[[ Input for this task open ]]

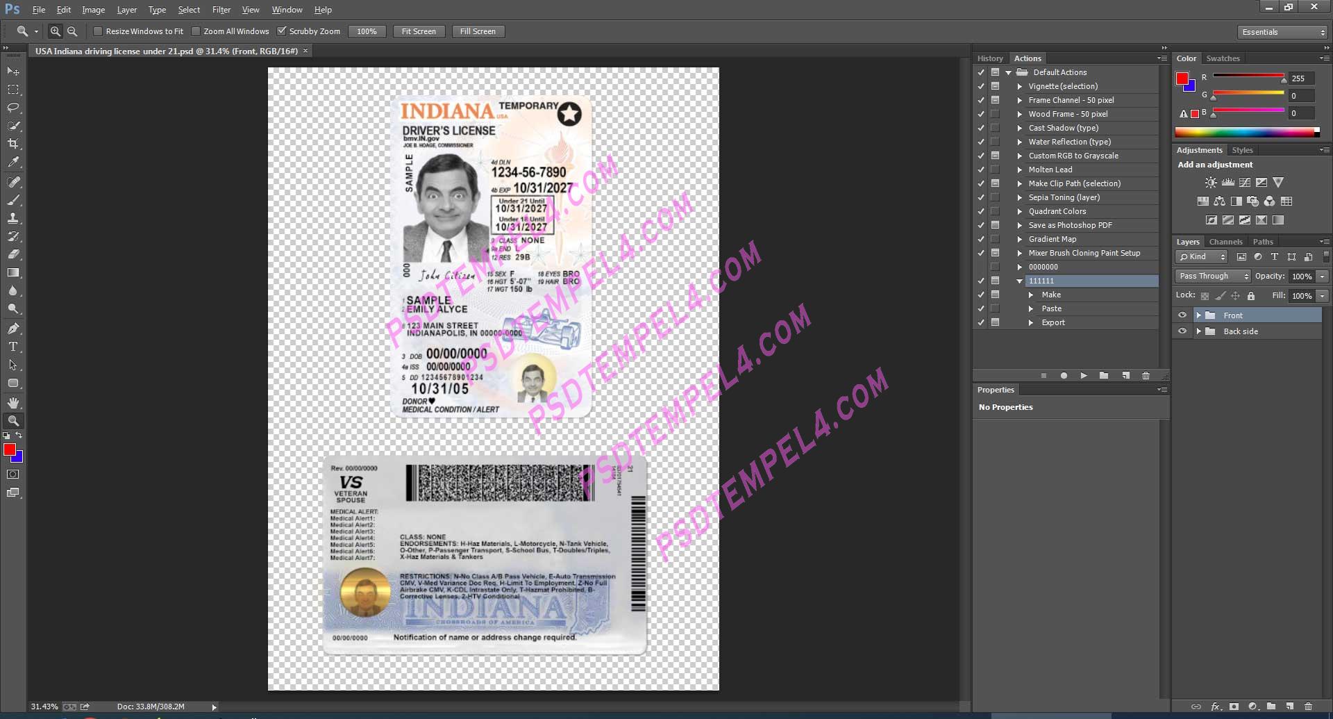Select the Lasso tool

point(12,108)
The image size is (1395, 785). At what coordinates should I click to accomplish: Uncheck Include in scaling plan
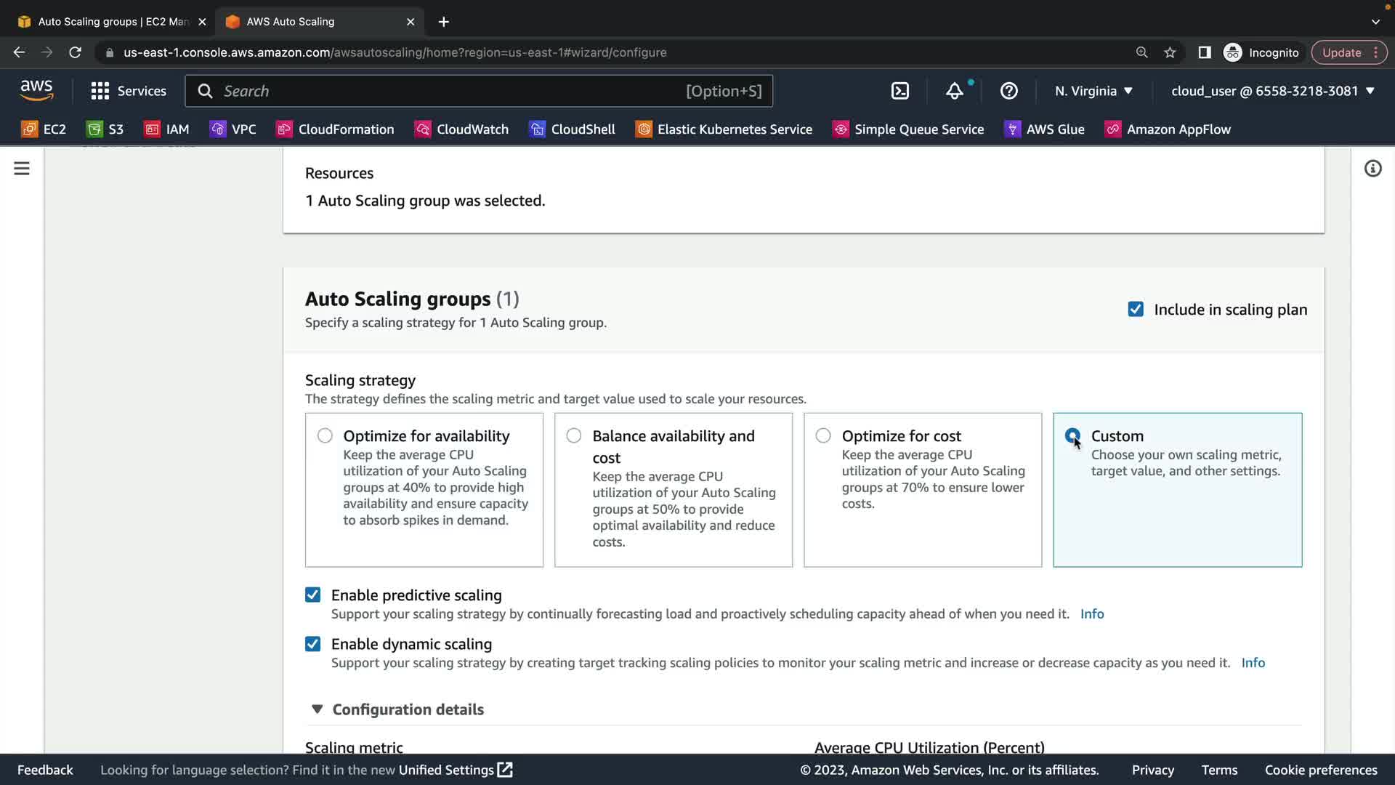(x=1136, y=310)
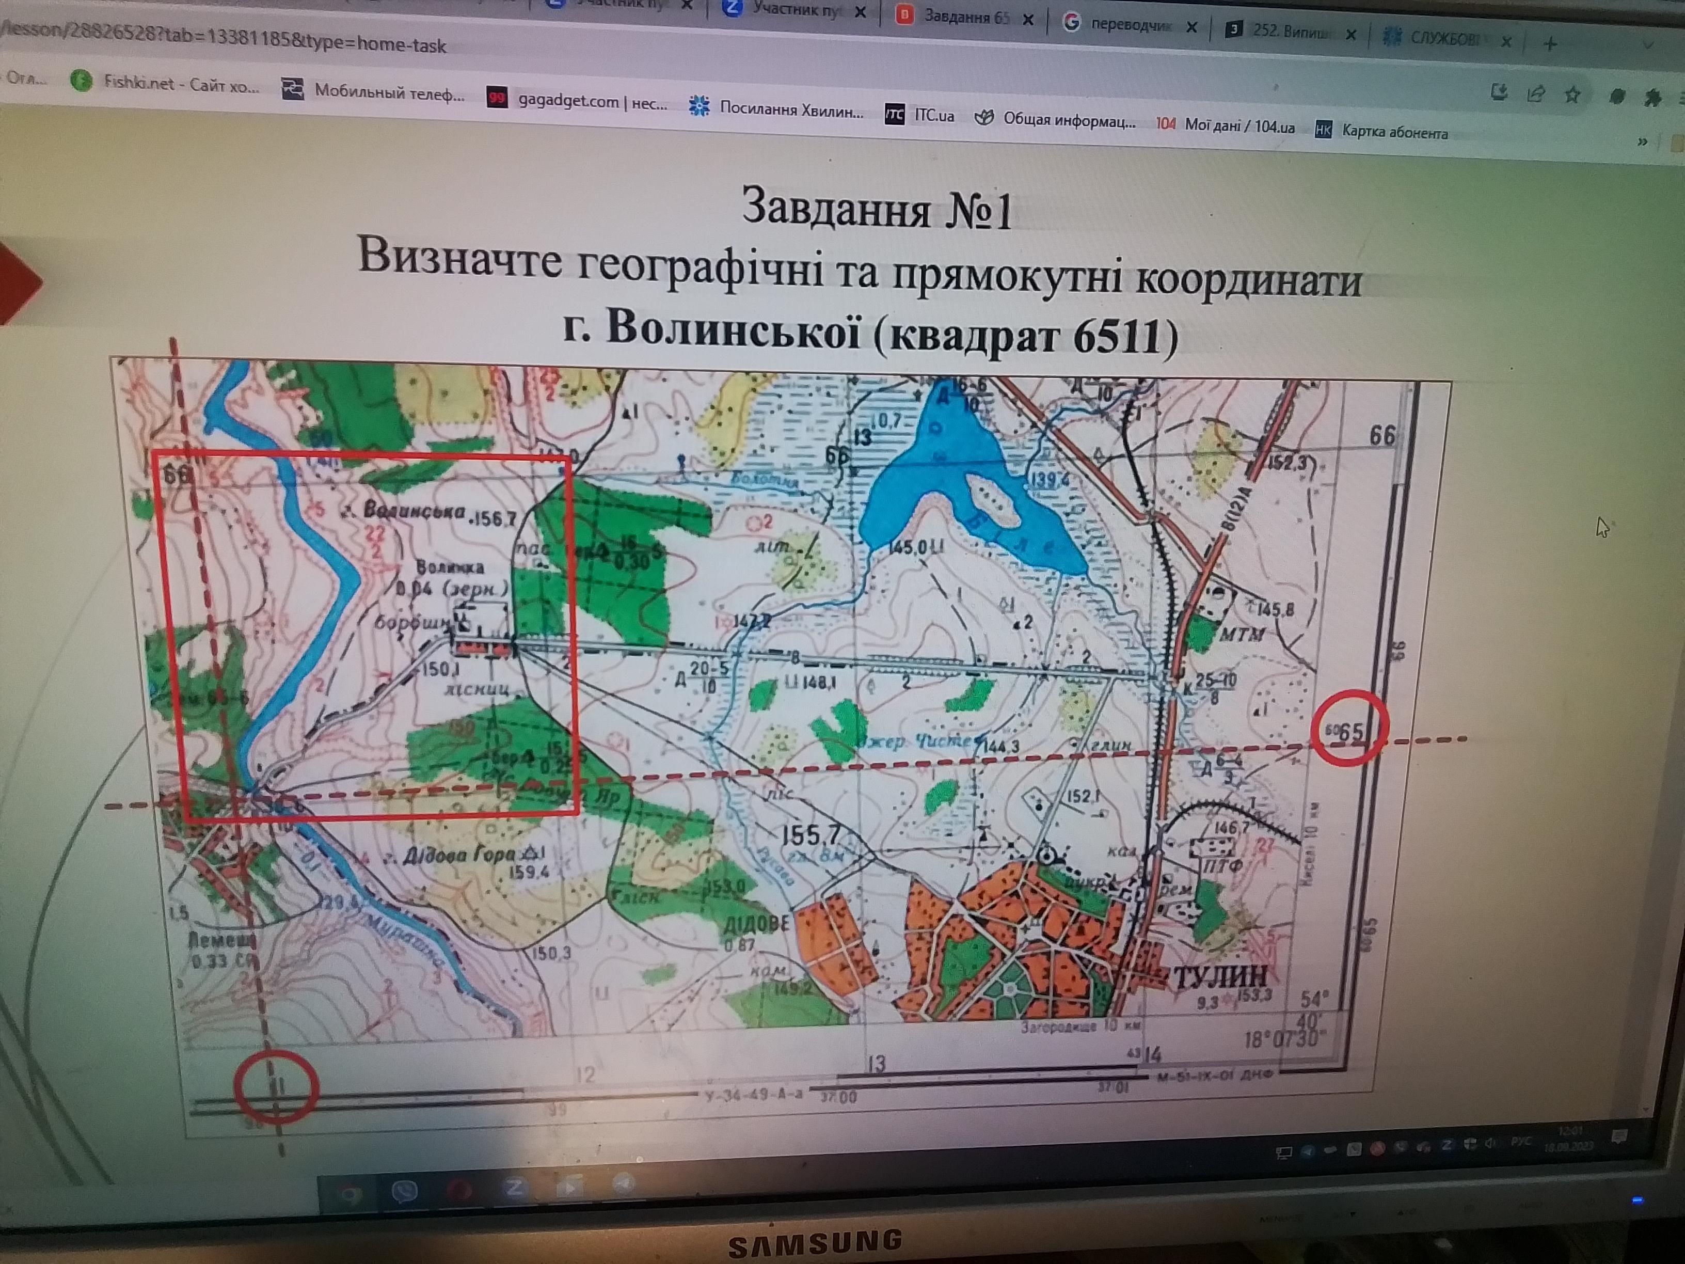Switch to the 252. Випиш tab
The height and width of the screenshot is (1264, 1685).
(x=1290, y=31)
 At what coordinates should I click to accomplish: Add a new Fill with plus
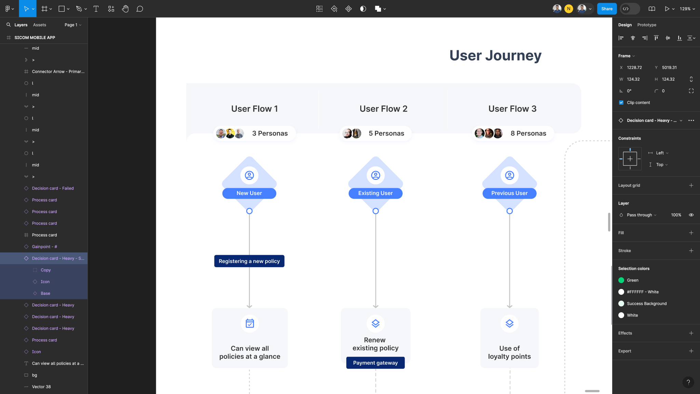pyautogui.click(x=691, y=233)
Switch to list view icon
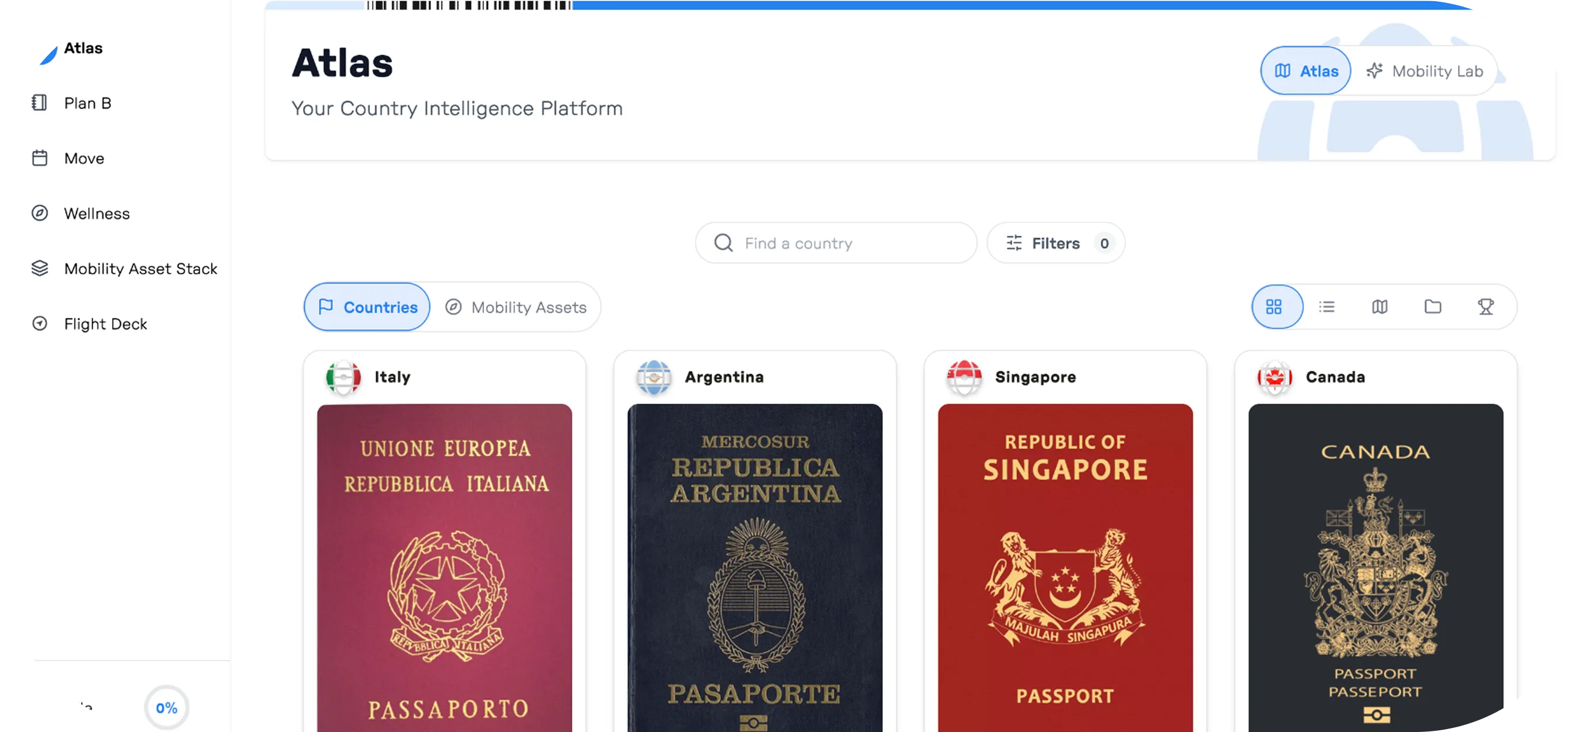The image size is (1591, 732). point(1327,307)
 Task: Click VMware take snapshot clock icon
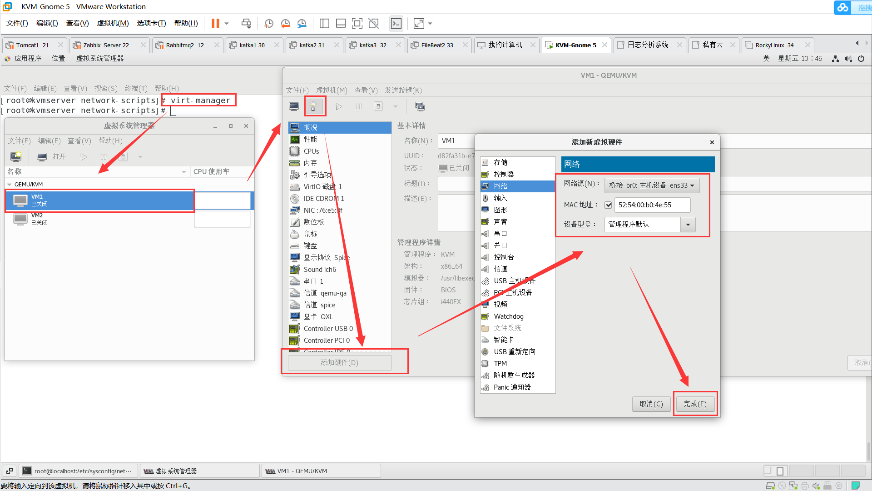(269, 24)
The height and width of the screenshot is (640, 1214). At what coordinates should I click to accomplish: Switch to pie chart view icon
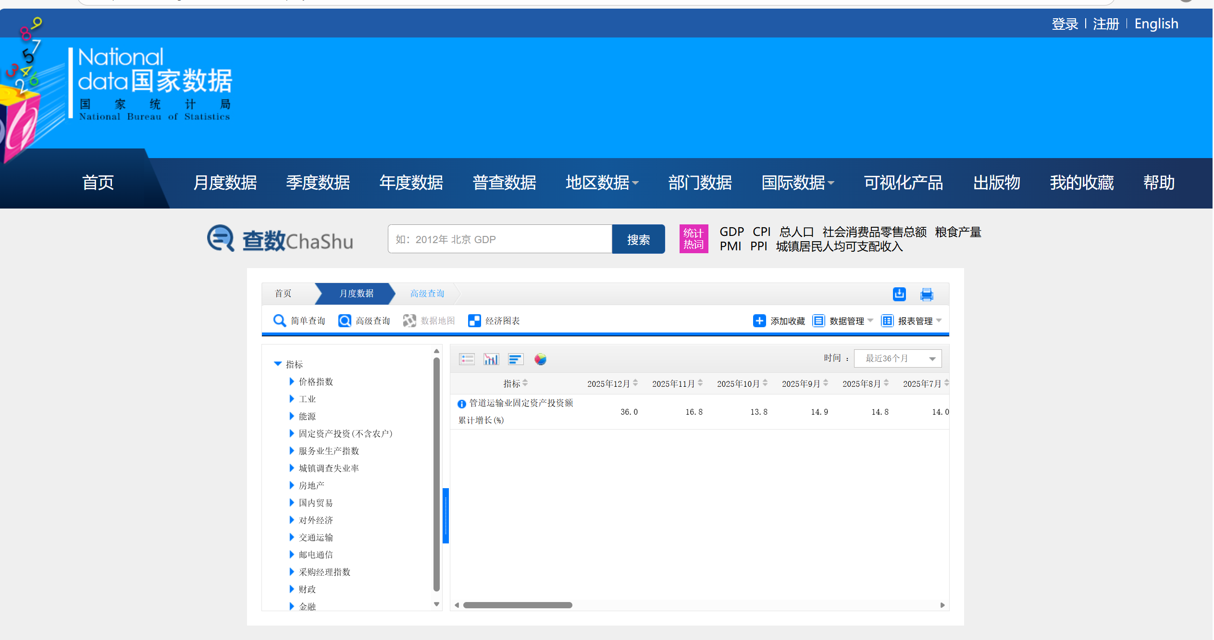point(540,359)
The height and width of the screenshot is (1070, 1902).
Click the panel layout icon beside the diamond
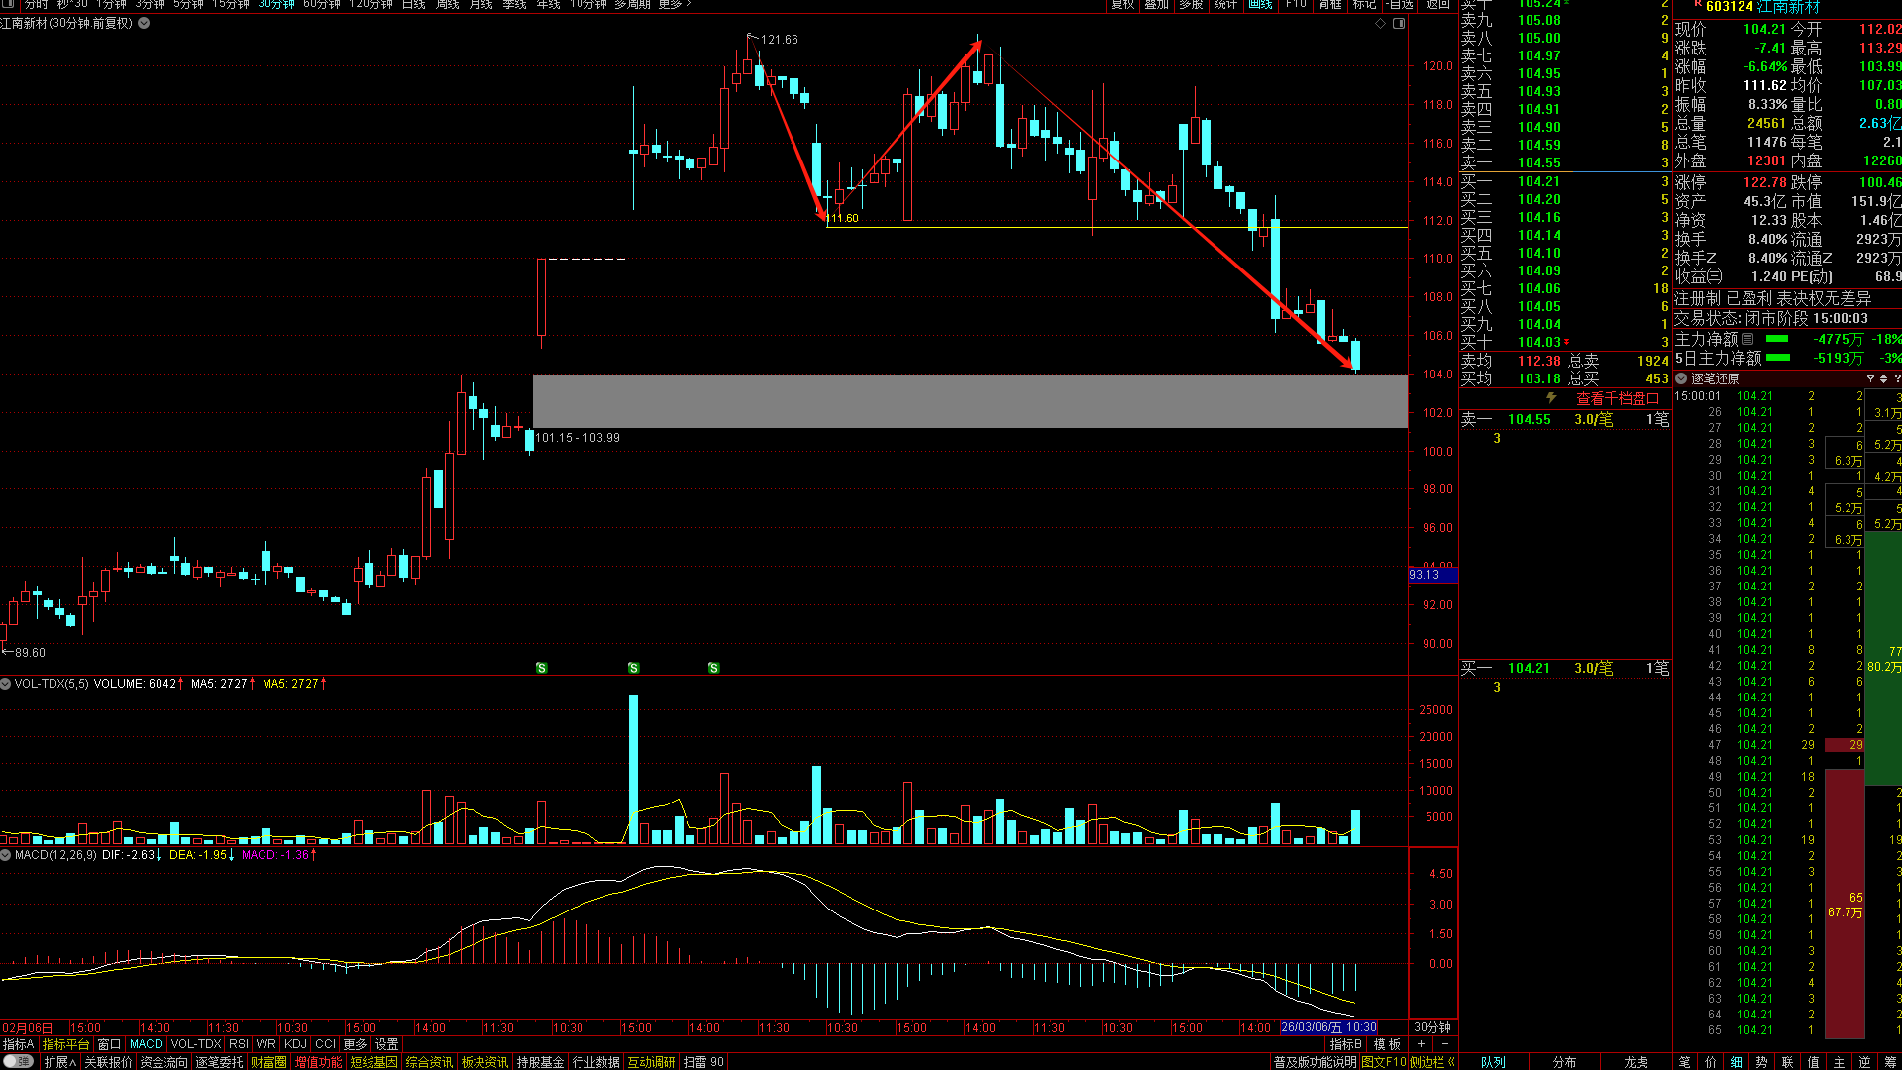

[[ Input for this task closed ]]

Assignment: Output the line containing "The height and width of the screenshot is (1070, 1902)." along with every line after it to the end of the material, exactly as written, but without pictures.

Result:
The height and width of the screenshot is (1070, 1902).
Click the panel layout icon beside the diamond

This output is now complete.